[Lines of data]
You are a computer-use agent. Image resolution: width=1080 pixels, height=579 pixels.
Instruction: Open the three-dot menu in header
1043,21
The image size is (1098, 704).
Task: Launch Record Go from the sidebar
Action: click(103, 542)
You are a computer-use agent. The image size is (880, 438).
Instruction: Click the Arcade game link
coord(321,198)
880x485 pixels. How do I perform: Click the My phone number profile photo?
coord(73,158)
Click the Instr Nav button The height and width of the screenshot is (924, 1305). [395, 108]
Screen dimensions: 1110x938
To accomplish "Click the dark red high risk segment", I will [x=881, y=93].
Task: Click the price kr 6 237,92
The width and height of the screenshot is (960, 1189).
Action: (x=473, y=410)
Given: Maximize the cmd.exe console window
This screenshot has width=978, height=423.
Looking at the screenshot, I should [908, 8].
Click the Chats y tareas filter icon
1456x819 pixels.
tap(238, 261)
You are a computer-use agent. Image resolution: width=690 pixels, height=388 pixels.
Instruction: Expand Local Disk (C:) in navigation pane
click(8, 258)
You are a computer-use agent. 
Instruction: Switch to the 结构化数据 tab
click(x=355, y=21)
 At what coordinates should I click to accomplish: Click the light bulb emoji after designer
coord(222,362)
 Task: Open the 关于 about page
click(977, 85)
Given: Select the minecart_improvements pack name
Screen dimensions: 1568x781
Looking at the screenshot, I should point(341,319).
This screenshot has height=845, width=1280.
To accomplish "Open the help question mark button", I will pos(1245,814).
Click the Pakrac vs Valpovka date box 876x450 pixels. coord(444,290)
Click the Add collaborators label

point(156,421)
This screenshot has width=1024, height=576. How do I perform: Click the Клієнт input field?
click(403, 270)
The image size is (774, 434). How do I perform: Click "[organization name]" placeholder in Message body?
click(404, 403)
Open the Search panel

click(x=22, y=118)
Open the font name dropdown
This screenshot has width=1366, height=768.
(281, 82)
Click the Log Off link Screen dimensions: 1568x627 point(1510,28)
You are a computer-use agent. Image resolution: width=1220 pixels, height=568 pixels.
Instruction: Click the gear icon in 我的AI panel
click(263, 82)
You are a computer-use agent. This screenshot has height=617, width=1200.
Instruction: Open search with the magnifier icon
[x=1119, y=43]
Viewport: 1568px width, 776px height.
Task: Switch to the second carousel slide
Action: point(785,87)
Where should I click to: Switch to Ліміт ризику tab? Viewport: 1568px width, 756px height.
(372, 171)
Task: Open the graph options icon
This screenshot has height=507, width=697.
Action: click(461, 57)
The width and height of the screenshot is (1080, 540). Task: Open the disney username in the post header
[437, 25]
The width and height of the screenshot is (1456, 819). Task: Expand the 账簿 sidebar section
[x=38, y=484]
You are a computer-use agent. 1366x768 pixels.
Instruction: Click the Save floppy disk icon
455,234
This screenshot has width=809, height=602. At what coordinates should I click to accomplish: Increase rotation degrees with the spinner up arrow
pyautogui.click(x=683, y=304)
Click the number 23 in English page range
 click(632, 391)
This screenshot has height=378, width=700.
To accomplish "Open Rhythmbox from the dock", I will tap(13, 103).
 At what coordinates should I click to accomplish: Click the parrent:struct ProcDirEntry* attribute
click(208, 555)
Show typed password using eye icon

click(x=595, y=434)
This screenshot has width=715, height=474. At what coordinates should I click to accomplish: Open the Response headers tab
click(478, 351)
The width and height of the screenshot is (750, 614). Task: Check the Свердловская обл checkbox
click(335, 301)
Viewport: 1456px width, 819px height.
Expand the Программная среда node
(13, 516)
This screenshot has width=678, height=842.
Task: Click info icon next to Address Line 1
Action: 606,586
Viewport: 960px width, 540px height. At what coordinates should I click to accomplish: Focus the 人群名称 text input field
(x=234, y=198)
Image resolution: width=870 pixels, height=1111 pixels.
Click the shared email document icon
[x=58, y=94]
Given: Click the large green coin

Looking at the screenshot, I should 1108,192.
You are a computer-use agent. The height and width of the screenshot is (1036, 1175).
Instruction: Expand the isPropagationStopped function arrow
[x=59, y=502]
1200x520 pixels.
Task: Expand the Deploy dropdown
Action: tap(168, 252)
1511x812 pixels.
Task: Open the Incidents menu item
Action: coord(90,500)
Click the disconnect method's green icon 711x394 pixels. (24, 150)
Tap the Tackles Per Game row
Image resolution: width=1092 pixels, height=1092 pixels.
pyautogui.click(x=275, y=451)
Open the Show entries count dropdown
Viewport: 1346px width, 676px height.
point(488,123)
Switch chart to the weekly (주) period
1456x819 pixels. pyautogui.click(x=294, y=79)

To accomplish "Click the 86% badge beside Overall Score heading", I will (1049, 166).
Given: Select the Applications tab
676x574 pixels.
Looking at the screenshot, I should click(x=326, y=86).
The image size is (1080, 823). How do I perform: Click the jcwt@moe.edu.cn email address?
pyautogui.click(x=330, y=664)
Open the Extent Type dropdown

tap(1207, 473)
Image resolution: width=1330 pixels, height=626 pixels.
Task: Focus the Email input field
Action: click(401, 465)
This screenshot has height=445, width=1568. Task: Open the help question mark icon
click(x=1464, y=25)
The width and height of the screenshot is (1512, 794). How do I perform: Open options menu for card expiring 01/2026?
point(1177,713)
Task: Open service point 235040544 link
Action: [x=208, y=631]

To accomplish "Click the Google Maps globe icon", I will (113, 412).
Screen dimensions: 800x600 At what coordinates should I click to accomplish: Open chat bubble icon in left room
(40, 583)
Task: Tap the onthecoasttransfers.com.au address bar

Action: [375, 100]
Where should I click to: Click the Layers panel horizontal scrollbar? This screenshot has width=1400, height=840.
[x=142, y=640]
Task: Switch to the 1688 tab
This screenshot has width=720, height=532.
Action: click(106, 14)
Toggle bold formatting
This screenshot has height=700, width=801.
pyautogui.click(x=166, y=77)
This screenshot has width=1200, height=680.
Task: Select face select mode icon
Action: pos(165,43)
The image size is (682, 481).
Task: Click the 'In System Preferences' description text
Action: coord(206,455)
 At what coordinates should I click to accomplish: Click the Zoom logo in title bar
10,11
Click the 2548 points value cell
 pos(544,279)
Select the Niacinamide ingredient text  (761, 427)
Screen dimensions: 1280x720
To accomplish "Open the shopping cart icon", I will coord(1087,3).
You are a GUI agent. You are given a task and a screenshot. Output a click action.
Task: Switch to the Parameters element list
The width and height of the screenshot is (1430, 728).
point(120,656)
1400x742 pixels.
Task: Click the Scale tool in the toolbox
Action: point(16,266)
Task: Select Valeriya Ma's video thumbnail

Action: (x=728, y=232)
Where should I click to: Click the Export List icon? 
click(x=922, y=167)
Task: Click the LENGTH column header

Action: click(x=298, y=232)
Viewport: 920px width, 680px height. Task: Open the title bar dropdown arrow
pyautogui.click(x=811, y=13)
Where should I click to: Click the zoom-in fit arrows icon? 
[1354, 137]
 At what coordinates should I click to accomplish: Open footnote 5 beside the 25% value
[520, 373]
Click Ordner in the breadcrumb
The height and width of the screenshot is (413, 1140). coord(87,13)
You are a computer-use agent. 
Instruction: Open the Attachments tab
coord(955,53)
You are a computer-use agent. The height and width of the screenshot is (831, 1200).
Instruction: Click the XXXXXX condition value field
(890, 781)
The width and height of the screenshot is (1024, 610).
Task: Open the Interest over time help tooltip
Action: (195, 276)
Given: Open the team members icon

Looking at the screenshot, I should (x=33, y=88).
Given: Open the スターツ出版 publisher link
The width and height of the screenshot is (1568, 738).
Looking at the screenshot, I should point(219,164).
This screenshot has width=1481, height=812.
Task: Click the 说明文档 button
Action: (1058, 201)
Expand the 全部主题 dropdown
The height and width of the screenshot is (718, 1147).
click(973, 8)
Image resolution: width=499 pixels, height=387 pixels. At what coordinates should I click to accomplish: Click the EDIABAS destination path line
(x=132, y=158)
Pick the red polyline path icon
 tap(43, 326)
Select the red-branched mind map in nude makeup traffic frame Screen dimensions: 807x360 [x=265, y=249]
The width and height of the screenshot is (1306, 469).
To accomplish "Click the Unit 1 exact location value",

* WRITTEN REQUEST *
Could you copy, word for word, the listing lines from the line with "At what coordinates should I click to accomplish: Click the Zoom" to the line with "coord(955,53)", including both of those lines?

* RESULT OF THE TASK *
 At what coordinates should I click to accomplish: Click the Zoom logo in title bar
10,11
Click the 2548 points value cell
 pos(544,279)
Select the Niacinamide ingredient text  (761, 427)
Screen dimensions: 1280x720
To accomplish "Open the shopping cart icon", I will coord(1087,3).
You are a GUI agent. You are given a task and a screenshot. Output a click action.
Task: Switch to the Parameters element list
The width and height of the screenshot is (1430, 728).
point(120,656)
1400x742 pixels.
Task: Click the Scale tool in the toolbox
Action: point(16,266)
Task: Select Valeriya Ma's video thumbnail

Action: (x=728, y=232)
Where should I click to: Click the Export List icon? 
click(x=922, y=167)
Task: Click the LENGTH column header

Action: click(x=298, y=232)
Viewport: 920px width, 680px height. Task: Open the title bar dropdown arrow
pyautogui.click(x=811, y=13)
Where should I click to: Click the zoom-in fit arrows icon? 
[1354, 137]
 At what coordinates should I click to accomplish: Open footnote 5 beside the 25% value
[520, 373]
Click Ordner in the breadcrumb
The height and width of the screenshot is (413, 1140). coord(87,13)
You are a computer-use agent. 
Instruction: Open the Attachments tab
coord(955,53)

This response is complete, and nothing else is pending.